╭─ Page excerpt
Performance in BQN versus C

The title alone! You know BQN has some fast performance to wave around!

If you think it's paradoxical that programs written for CBQN, a C-based interpreter, might outperform programs written directly in C, it's because you think performance comes from the language implementation. Not so: performance comes from the programmer, taking advantage of the features offered by their language implementation. The difficulty of doing so has two consequences:

BQN programs can and do outperform equivalent C programs.
Your BQN programs are unlikely to outperform equivalent C programs.

Because once you have a working program, you are probably going to come to the realization that you'd rather do something else with your time than study and optimize until it can beat the C program that you never even wrote in the first place. You wouldn't have made the C program as fast as possible either: that only makes sense for programs that are used over and over in a performance-sensitive context and simple enough to optimize well. Like… the CBQN interpreter.
╰─
* _Direction_
Copy out the passage on BQN versus C performance word for word, from its title through its last sentence.
╭─ Given information
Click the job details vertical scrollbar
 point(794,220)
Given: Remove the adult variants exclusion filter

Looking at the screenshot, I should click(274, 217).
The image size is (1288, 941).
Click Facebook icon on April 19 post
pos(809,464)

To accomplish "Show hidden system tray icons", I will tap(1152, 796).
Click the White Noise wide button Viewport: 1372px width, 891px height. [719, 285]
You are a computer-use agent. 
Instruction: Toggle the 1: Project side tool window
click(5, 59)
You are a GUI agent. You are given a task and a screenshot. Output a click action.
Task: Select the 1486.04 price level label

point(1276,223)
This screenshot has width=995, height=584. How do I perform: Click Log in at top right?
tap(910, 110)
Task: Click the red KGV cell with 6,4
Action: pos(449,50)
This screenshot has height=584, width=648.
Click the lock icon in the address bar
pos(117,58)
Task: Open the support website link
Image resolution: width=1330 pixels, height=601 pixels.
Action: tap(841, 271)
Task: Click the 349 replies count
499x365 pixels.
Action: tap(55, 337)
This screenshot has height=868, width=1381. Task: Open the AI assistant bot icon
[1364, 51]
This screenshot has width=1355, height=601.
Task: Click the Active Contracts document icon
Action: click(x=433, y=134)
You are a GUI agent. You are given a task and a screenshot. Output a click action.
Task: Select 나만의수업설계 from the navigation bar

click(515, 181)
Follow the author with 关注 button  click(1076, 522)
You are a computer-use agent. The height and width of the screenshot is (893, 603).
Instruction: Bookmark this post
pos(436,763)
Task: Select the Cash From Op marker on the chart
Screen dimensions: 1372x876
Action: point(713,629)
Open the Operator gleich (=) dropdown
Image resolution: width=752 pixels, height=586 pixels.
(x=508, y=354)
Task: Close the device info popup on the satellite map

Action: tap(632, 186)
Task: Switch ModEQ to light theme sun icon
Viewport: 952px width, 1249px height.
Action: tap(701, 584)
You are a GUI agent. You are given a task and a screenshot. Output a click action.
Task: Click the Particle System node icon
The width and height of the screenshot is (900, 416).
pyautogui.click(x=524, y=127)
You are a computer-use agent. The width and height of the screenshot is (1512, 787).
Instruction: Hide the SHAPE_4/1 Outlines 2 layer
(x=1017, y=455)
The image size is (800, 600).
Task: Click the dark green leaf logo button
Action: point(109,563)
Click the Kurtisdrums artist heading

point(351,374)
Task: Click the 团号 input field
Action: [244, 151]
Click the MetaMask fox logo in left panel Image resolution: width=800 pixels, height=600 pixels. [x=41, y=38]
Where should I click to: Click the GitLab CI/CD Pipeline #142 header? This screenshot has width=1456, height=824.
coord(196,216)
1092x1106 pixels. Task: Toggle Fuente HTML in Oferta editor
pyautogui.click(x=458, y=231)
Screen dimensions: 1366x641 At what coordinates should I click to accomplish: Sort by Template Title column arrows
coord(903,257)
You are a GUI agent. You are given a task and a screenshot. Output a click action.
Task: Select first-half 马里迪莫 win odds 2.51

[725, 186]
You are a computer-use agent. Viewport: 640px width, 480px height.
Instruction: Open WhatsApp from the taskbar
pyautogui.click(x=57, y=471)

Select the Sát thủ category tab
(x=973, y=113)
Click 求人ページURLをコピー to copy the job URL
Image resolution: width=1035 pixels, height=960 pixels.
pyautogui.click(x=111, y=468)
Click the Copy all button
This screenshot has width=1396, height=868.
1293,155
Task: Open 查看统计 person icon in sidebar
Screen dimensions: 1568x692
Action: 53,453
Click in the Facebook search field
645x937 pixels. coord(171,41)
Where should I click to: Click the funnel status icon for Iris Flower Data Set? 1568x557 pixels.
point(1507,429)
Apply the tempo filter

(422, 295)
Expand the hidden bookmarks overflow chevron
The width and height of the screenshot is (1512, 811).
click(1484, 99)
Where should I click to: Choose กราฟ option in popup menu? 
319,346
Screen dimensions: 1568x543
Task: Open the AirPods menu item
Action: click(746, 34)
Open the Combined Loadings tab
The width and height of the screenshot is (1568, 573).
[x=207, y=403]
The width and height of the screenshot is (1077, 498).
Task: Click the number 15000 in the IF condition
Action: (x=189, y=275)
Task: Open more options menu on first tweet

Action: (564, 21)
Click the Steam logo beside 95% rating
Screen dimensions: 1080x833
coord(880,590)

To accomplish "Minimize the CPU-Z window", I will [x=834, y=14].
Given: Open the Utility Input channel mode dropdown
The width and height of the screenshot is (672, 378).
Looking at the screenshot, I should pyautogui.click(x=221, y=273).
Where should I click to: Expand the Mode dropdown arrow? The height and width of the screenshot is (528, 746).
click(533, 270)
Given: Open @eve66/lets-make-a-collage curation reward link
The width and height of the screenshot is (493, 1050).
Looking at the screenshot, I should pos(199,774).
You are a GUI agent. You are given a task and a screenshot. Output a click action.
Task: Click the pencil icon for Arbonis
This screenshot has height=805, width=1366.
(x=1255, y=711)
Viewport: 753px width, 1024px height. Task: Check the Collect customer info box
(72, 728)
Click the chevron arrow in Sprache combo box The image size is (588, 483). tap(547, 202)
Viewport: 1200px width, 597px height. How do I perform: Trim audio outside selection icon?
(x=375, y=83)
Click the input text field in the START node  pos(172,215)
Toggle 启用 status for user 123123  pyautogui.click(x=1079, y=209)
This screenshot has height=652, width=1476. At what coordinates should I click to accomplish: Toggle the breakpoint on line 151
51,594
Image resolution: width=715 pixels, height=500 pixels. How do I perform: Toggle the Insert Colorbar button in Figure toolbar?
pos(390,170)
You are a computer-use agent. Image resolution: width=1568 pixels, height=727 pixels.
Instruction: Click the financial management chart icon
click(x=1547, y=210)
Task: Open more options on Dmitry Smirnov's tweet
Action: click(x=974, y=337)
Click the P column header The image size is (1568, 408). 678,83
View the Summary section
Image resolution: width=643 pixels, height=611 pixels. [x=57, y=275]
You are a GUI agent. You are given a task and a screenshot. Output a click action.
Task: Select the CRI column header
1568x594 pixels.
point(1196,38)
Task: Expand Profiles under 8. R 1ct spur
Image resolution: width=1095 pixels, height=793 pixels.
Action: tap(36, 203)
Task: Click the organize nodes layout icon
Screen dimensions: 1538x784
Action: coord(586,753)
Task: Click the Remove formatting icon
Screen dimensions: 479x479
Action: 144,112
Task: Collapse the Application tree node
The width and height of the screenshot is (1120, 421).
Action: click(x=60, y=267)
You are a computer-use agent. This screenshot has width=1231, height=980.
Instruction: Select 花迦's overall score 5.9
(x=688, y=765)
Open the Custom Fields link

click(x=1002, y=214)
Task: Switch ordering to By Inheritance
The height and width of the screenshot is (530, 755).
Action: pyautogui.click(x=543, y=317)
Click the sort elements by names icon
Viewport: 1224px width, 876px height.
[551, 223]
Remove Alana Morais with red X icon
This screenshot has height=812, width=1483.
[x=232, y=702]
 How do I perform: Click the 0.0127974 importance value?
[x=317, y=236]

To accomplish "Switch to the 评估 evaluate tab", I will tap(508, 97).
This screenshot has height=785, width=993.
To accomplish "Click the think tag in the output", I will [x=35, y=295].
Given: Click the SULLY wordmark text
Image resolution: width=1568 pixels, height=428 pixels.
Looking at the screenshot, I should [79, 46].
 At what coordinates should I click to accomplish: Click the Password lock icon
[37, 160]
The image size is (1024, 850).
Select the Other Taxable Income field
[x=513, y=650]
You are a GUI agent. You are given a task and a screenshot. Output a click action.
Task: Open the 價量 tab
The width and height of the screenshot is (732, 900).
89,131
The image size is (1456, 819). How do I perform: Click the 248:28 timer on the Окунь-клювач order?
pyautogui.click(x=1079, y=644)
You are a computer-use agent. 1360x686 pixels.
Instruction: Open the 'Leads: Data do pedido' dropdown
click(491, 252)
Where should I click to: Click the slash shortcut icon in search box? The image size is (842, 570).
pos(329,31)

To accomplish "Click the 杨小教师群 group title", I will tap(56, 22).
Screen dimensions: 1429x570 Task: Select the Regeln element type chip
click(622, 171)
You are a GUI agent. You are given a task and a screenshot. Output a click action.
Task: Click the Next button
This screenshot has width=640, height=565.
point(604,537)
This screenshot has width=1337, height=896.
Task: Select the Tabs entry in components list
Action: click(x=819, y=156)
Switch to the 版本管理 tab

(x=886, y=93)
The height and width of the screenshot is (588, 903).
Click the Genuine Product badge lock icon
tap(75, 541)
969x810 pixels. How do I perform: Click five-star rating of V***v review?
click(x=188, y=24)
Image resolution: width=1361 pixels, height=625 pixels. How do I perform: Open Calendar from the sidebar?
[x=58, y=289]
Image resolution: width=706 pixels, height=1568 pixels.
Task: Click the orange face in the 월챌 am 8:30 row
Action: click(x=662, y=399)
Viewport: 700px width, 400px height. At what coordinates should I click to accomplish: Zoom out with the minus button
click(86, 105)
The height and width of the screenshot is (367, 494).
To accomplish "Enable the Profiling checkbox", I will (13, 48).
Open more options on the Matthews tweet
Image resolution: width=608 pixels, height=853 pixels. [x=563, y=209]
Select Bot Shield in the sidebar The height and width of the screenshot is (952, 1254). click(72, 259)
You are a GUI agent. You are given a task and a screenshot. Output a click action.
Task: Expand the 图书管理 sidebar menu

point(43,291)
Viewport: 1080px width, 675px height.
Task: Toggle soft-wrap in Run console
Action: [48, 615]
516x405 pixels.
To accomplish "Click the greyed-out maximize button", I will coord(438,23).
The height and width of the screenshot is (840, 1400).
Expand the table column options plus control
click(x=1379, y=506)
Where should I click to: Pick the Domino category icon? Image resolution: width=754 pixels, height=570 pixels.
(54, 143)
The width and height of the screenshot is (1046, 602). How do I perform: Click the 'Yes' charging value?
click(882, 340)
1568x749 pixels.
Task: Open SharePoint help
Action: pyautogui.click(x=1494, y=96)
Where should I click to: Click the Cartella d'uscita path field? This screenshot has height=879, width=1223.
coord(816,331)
╰─
* _Solution for this problem_
Performance in BQN versus C

The title alone! You know BQN has some fast performance to wave around!

If you think it's paradoxical that programs written for CBQN, a C-based interpreter, might outperform programs written directly in C, it's because you think performance comes from the language implementation. Not so: performance comes from the programmer, taking advantage of the features offered by their language implementation. The difficulty of doing so has two consequences:

BQN programs can and do outperform equivalent C programs.
Your BQN programs are unlikely to outperform equivalent C programs.

Because once you have a working program, you are probably going to come to the realization that you'd rather do something else with your time than study and optimize until it can beat the C program that you never even wrote in the first place. You wouldn't have made the C program as fast as possible either: that only makes sense for programs that are used over and over in a performance-sensitive context and simple enough to optimize well. Like… the CBQN interpreter.